◆ **STATED PROBLEM A**:
In the IOMMU patch discussion, what overhead does forcedac avoid?
◆ **STATED PROBLEM B**:
Translate this sentence from the IOMMU patch discussion into Spanish: "That's the overhead that forcedac avoids."
◆ **STATED PROBLEM C**:
Please extend the IOMMU patch discussion, picking up after its final sentence.

Re: [PATCH v4] iommu: Optimise PCI SAC address trick

From: John Garry
Date: Thu Jun 15 2023 - 08:19:00 EST


On 15/06/2023 12:41, Robin Murphy wrote:

Sure, not the same problem.

However when we switched storage drivers to use dma_opt_mapping_size() then performance is similar to iommu.forcedac=1 - that's what I found, anyway.

This tells me that that even though IOVA allocator performance is poor when the 32b space fills, it was those large IOVAs which don't fit in the rcache which were the major contributor to hogging the CPU in the allocator.

The root cause is that every time the last usable 32-bit IOVA is allocated, the *next* PCI caller to hit the rbtree for a SAC allocation is burdened with walking the whole 32-bit subtree to determine that it's full again and re-set max32_alloc_size. That's the overhead that forcedac avoids.


Sure

In the storage case with larger buffers, dma_opt_mapping_size() also means you spend less time in the rbtree, but because you're inherently hitting it less often at all, since most allocations can now hopefully be fulfilled by the caches.

◆ **AVAILABLE DATA**:
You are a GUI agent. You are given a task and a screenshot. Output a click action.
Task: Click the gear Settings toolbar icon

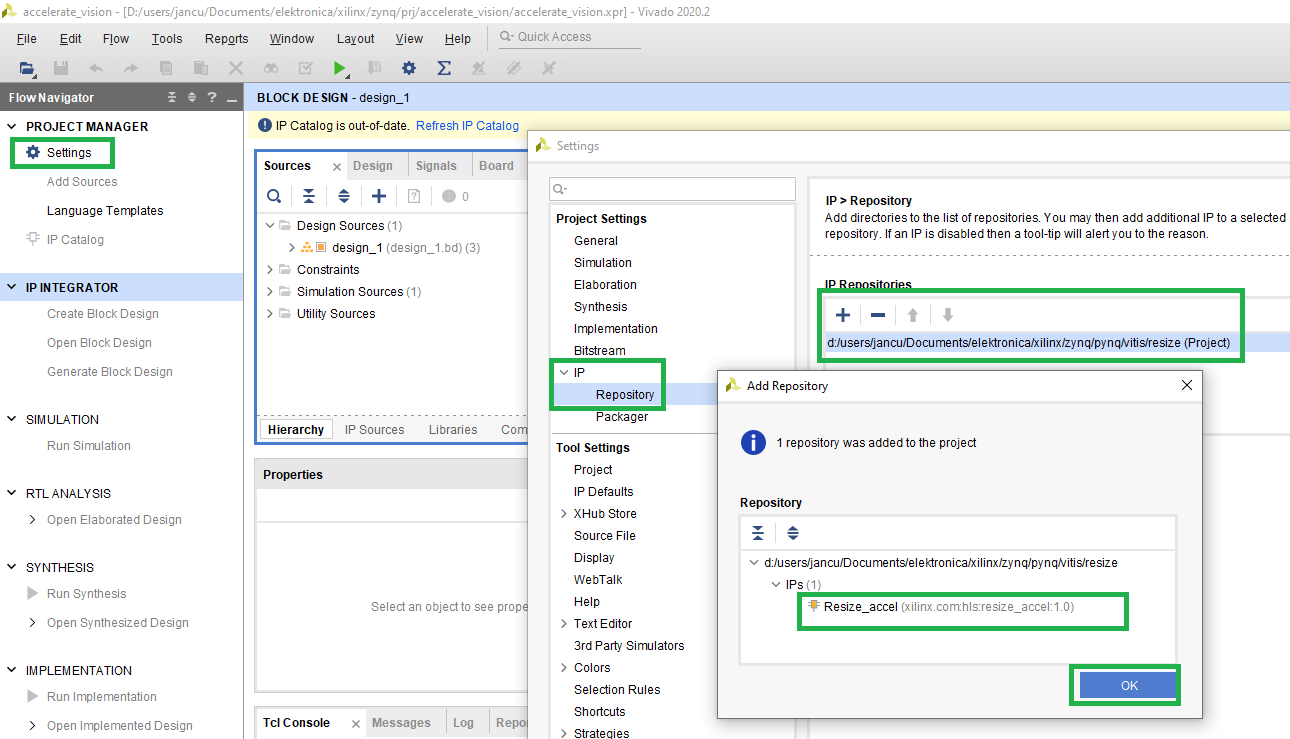(x=408, y=68)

◆ **ANSWER A**:
The next PCI caller having to walk the whole 32-bit subtree to determine that it's full again and re-set max32_alloc_size.

◆ **ANSWER B**:
Esa es la sobrecarga que forcedac evita.

◆ **ANSWER C**:
Sure

That's obviously moot when the mappings are already small enough to be cached and the only reason for hitting the rbtree is overflow/underflow in the depot because the working set is sufficiently large and the allocation pattern sufficiently "bursty".

After a bit of checking, this is same issue https://lore.kernel.org/linux-iommu/20230329181407.3eed7378@xxxxxxxxxx/, and indeed we would always be using rcache'able-sized mappings.

So you think that we are reaching the depot full issue when we start to free depot magazines in __iova_rcache_insert(), right? From my experience in storage testing, it takes a long time to get to this state.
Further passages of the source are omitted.